| Material supplied |
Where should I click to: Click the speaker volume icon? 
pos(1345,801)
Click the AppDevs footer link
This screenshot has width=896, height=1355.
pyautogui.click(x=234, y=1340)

| What is required |
Every line of the listing above is to be written out again exactly.

| Reply to the task |
Where should I click to: Click the speaker volume icon? 
pos(1345,801)
Click the AppDevs footer link
This screenshot has width=896, height=1355.
pyautogui.click(x=234, y=1340)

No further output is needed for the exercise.